* [O que fazer]:
1. Resuma em duas frases a reportagem sobre os prefeitos afastados.
2. Reproduza fielmente a parte da reportagem sobre os prefeitos afastados que começa em "Já José Ricardo, conhecido" e termina em "164.536,31 até julho.".
3. Retome a reportagem sobre os prefeitos afastados a partir do ponto em que ela para.

* [Trecho selecionado]:

------------

Faz tempo que três prefeitos de cidades do Sul do Espírito Santo não dão expediente. Afastados por decisões judiciais, eles continuam, no entanto, recebendo salários. A despesa para manter em dia o contracheque dos prefeitos afastados de Itapemirim, Presidente Kennedy e Piúma já ultrapassa a marca de R$ 1 milhão, de acordo com levantamento realizado por A Gazeta.
O valor (exatos R$ 1.093.036,31), somando-se os gastos das três cidades, considera todo o período de afastamento. Os pagamentos são legais, assegurados pela Justiça, mas não há dúvidas que o custo para os municípios poderia ser menor caso houvesse mais celeridade nos processos.
O caso que mais chama atenção é do prefeito afastado em Itapemirim, Luciano Paiva (sem partido). Sem ocupar a cadeira do Executivo desde abril de 2017, ele tem recebido um salário de R$ 18 mil brutos neste período, de acordo com o Portal da Transparência do município. O gasto da prefeitura com Paiva foi de R$ 702 mil até julho deste ano. Ele foi denunciado por fraudes, superfaturamento de contratos, lavagem de dinheiro, entre outros crimes.
Os outros dois prefeitos que também continuam com os vencimentos em dia são Amanda Quinta (sem partido), em Presidente Kennedy, e José Ricardo Costa (PDT), em Piúma. No caso de Amanda, o salário bruto é de R$ 15,1 mil. Ela está afastada desde maio de 2019, quando foi presa pela Operação Rubi, do Ministério Público Estadual. Desde então, a prefeitura desembolsou um total de R$ 226,5 mil para o pagamento de salários da prefeita.
Já José Ricardo, conhecido como professor Ricardo, foi afastado em outubro do ano passado, alvo da segunda fase da mesma operação que levou a prefeita de Kennedy para a cadeia. Atualmente, ele recebe um salário bruto de R$ 16.823,63. Os vencimentos do prefeito afastado de Piúma somam R$ 164.536,31 até julho.

------------

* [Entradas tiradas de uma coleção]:
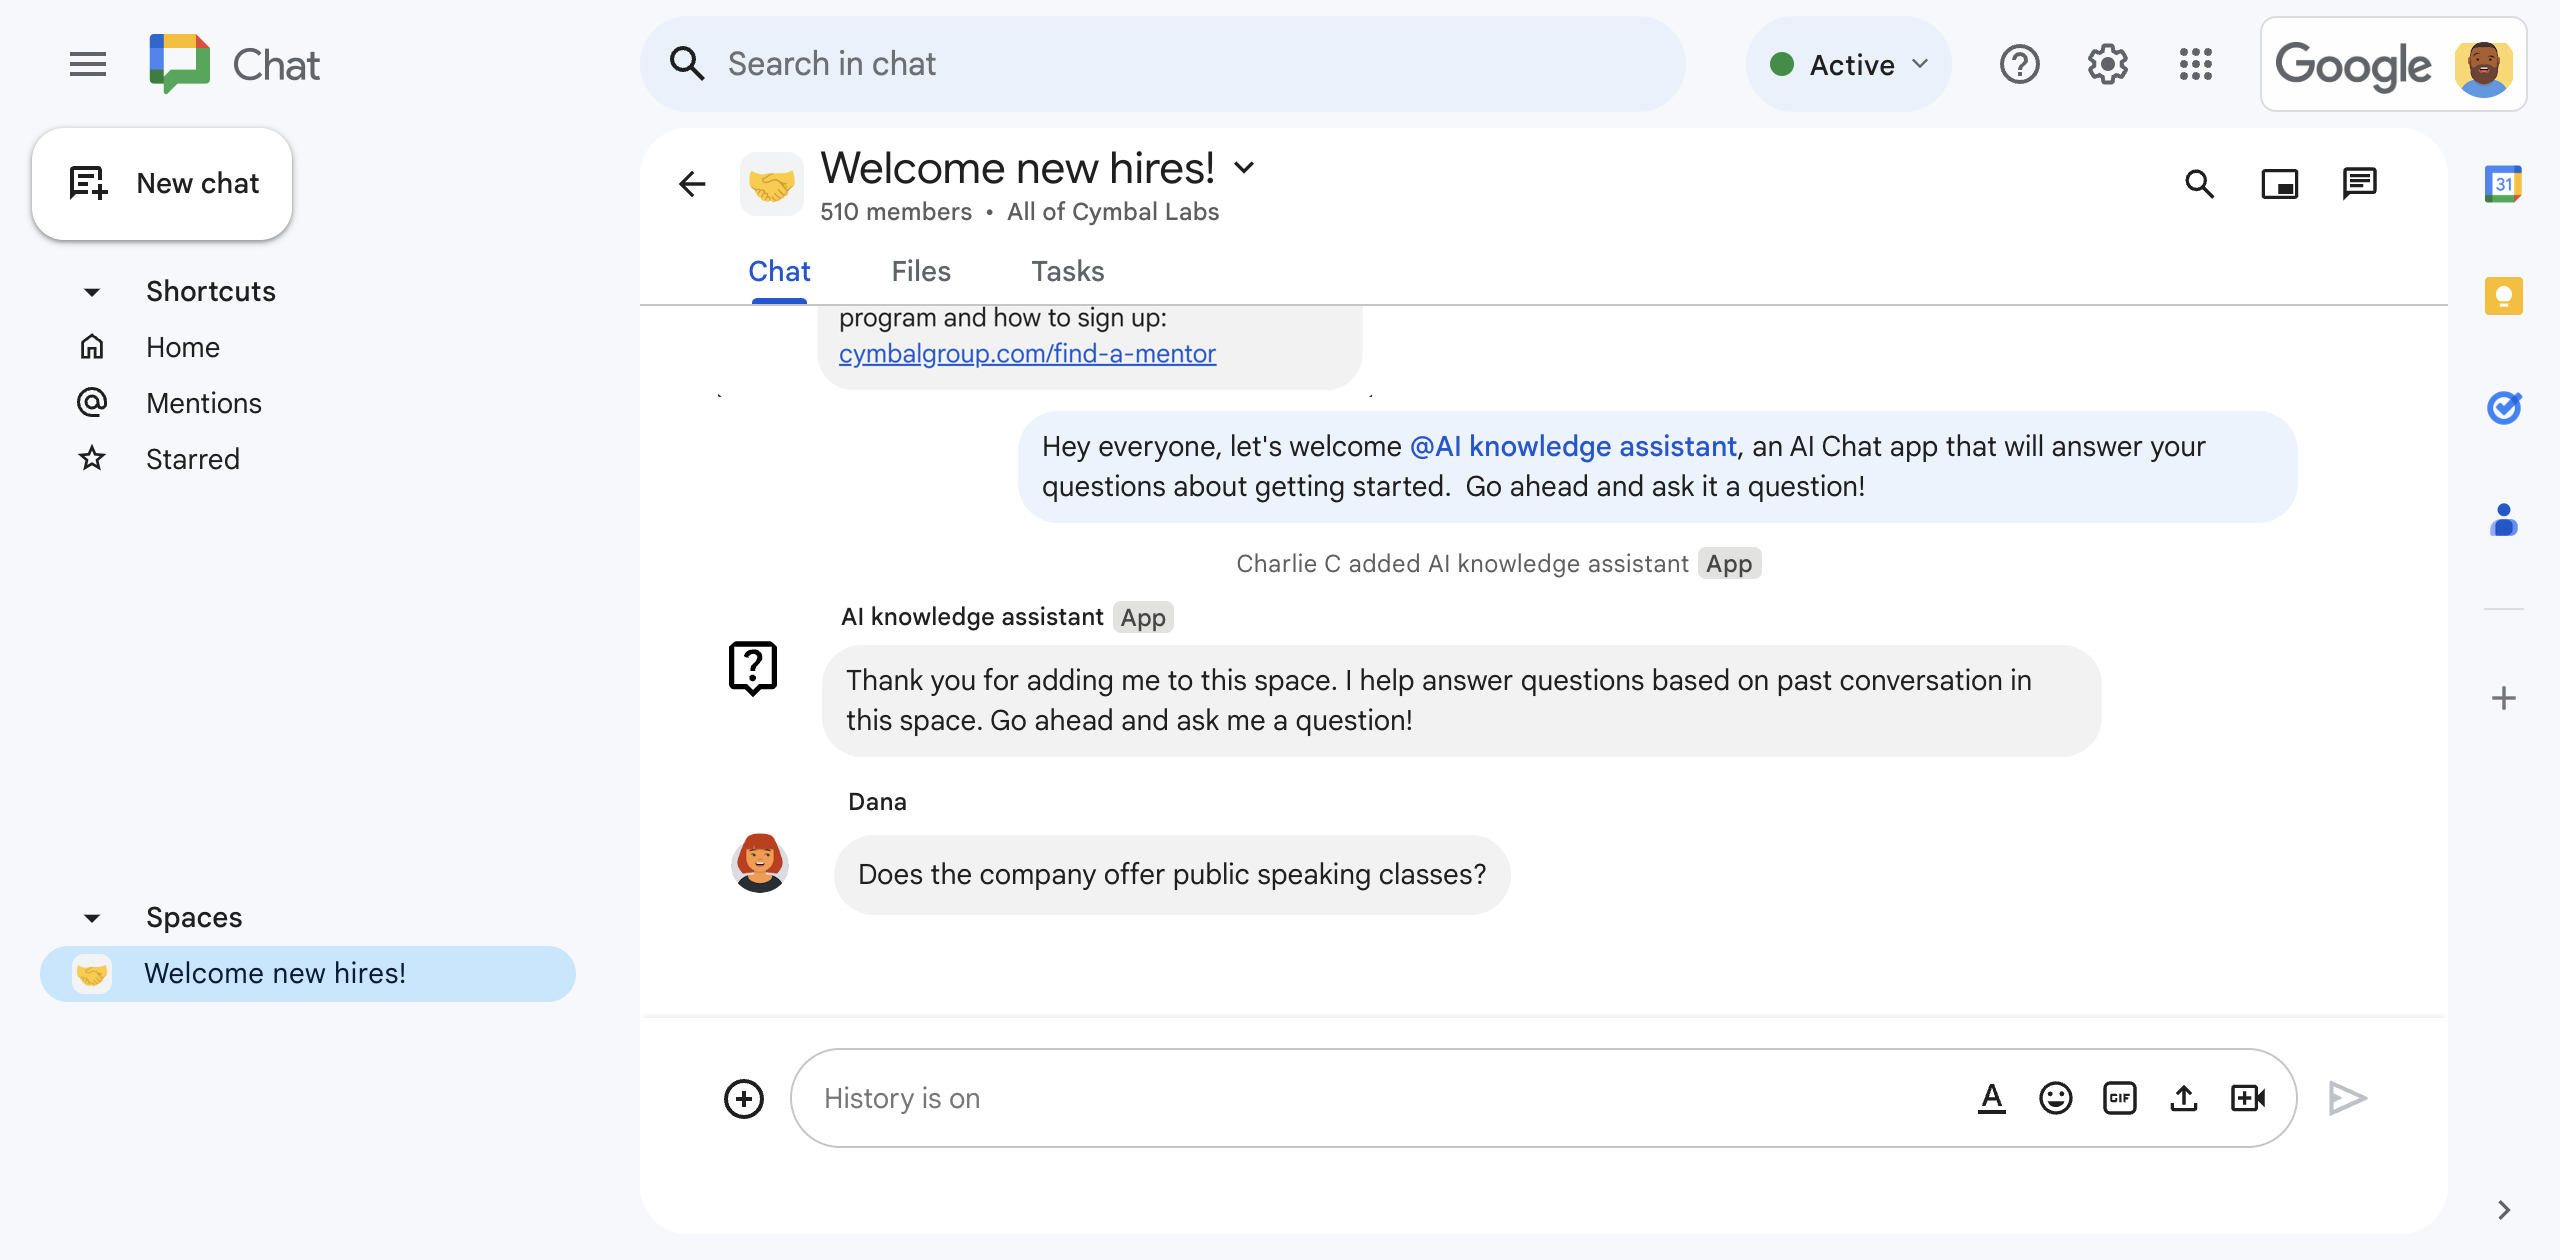Click the Mentions shortcut item
The width and height of the screenshot is (2560, 1260).
pos(202,402)
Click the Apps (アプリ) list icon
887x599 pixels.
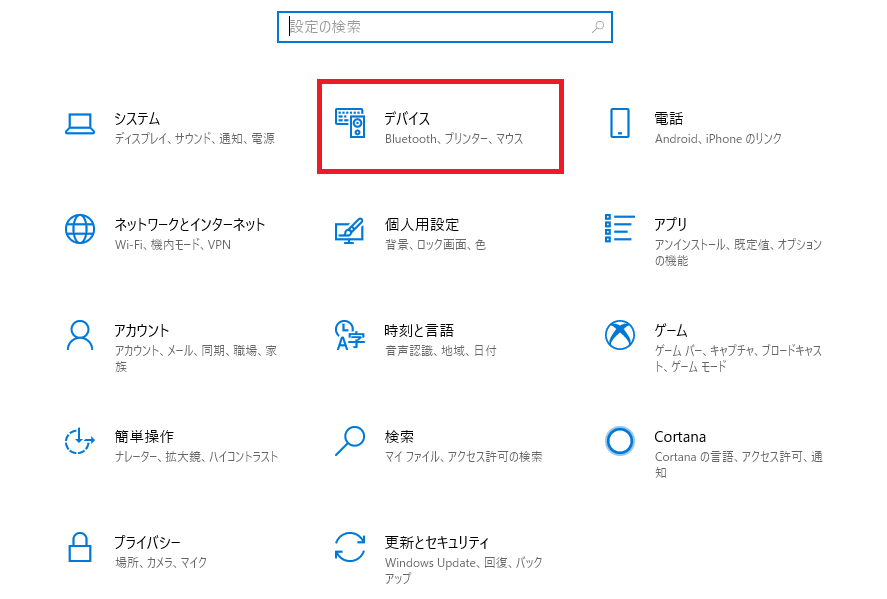620,229
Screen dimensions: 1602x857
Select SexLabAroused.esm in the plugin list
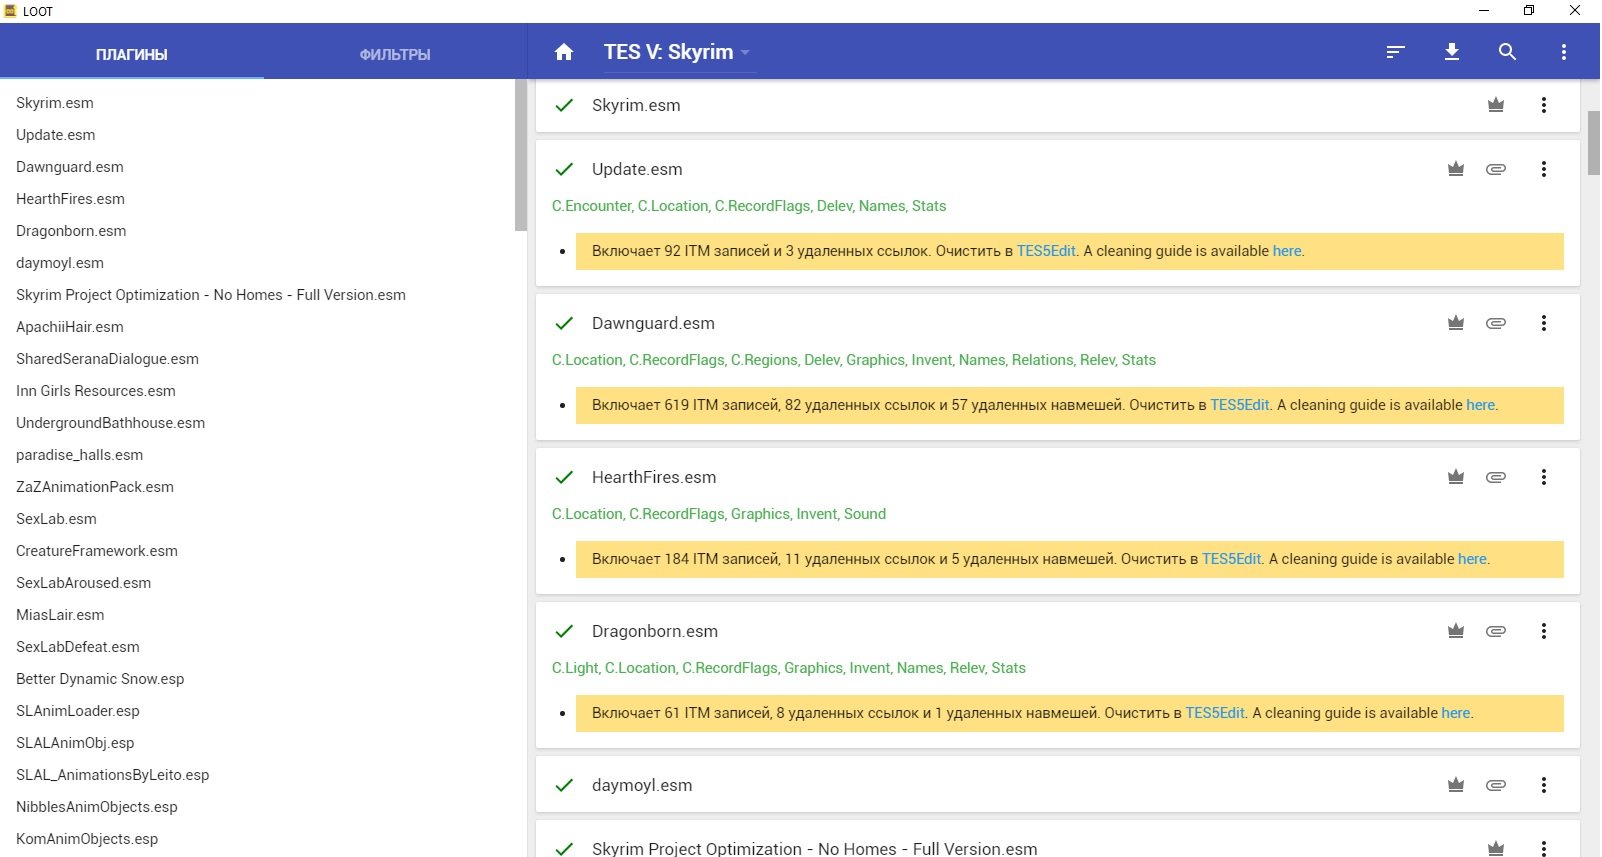83,583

------------

* [Problemas resolvidos]:
1. Três prefeitos de cidades do Sul do Espírito Santo (Itapemirim, Presidente Kennedy e Piúma) estão afastados por decisões judiciais, mas continuam recebendo salários. Segundo levantamento de A Gazeta, a despesa com esses pagamentos, que são legais, já ultrapassa R$ 1 milhão.

2.
Já José Ricardo, conhecido como professor Ricardo, foi afastado em outubro do ano passado, alvo da segunda fase da mesma operação que levou a prefeita de Kennedy para a cadeia. Atualmente, ele recebe um salário bruto de R$ 16.823,63. Os vencimentos do prefeito afastado de Piúma somam R$ 164.536,31 até julho.

3.
O afastamento cautelar é uma forma de impedir que os agentes públicos interfiram nas investigações. Como tem caráter temporário, aqueles que foram afastados precisam ficar à disposição da Justiça para um possível retorno ao cargo. Assim, a legislação prevê que os proventos continuem sendo pagos até que haja uma decisão definitiva.
Os gastos, contudo, poderiam ser menores se as investigações fossem mais rápidas e os processos já tivessem sido julgados em definitivo. As ações que envolvem os prefeitos se arrastam na Justiça há um bom tempo. O caso de Luciano Paiva, por exemplo, está pendente há mais de três anos.
"Ao meu entender e de outros professores de Direito, o afastamento deveria ser limitado e durar no máximo 180 dias. Essas medidas tendem a gerar uma cassação indireta de mandato, que é o que estamos vendo nesse caso, onde o prefeito está impedido há mais de três anos de exercer o cargo", criticou o advogado de defesa de Luciano Paiva, Ludgero Liberato.
Luciano Paiva está no segundo mandato consecutivo, do qual ele permanece afastado há 39 meses. O afastamento foi determinado pelo Tribunal de Justiça (TJES) em abril de 2017 quatro meses depois de ele assumir a prefeitura e se refere à continuação de um afastamento anterior, que havia sido interrompido por decisão do Supremo Tribunal Federal (STF). Após recurso, o Supremo mudou o entendimento. A acusação é de que o prefeito de Itapemirim teria comprado terrenos superfaturados de parentes com recursos públicos.
Paiva tem um histórico de afastamentos, constantemente prorrogados pela Justiça em diferentes processos. Apesar de acumular denúncias, foi reeleito em 2016. Ele é acusado pelo Ministério Público Estadual (MPES) de lavagem de capitais, fraudes licitatórias, organização criminosa, corrupção passiva e crime de responsabilidade. Também responde por improbidade administrativa em ação civil pública.
No mandato anterior, o prefeito afastado já tinha deixado a prefeitura por pelo menos quatro vezes, forçado por decisões judiciais. Ele chegou a ser cassado no fim de 2016 pelo Tribunal Regional Eleitoral (TRE-ES), sendo condenado por caixa dois nas eleições de 2012. No entanto, a decisão foi suspensa pelo Tribunal Superior Eleitoral (TSE) em 2018. Na época, ele estava fora do cargo devido a outra ação penal.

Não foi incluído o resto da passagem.